[Stored items]
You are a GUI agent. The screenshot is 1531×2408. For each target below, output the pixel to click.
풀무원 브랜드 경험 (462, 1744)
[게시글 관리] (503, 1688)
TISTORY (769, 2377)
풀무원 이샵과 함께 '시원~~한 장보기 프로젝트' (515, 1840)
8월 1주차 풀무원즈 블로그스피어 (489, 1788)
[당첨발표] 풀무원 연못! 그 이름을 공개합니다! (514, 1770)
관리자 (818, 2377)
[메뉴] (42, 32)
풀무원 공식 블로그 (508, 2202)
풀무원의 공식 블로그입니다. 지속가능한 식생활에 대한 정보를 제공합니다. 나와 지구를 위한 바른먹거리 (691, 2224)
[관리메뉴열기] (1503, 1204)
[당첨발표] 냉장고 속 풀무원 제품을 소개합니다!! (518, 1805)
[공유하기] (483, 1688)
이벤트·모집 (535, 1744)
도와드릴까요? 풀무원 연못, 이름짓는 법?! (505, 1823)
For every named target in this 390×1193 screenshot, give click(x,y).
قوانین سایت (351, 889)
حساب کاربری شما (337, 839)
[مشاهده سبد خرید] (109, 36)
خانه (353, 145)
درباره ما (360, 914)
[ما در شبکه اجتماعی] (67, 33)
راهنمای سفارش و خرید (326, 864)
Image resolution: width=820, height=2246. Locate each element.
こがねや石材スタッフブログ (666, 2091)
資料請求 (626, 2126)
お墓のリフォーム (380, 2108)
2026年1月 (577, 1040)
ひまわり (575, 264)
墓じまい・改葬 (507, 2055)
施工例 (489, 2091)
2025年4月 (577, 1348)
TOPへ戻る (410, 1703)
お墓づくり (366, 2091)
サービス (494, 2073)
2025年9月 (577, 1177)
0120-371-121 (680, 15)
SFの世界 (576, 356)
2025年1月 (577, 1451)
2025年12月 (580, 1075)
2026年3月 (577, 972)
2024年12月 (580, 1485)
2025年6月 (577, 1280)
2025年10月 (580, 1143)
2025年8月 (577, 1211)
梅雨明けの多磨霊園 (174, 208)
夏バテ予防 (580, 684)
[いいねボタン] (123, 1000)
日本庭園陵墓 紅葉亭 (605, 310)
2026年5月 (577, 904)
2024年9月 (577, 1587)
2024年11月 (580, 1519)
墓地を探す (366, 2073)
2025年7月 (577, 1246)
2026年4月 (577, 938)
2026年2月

#### ACTIVITY
Respond with the exact lines running from the one that contains "サービス (494, 2073)" through the last line of the data above, and no other lines.

#### ANSWER TO THIS EXERCISE
サービス (494, 2073)
2025年9月 (577, 1177)
0120-371-121 (680, 15)
SFの世界 (576, 356)
2025年1月 (577, 1451)
2025年12月 (580, 1075)
2026年3月 (577, 972)
2024年12月 (580, 1485)
2025年6月 (577, 1280)
2025年10月 (580, 1143)
2025年8月 (577, 1211)
梅雨明けの多磨霊園 (174, 208)
夏バテ予防 (580, 684)
[いいねボタン] (123, 1000)
日本庭園陵墓 紅葉亭 (605, 310)
2026年5月 (577, 904)
2024年9月 (577, 1587)
2024年11月 (580, 1519)
墓地を探す (366, 2073)
2025年7月 (577, 1246)
2026年4月 (577, 938)
2026年2月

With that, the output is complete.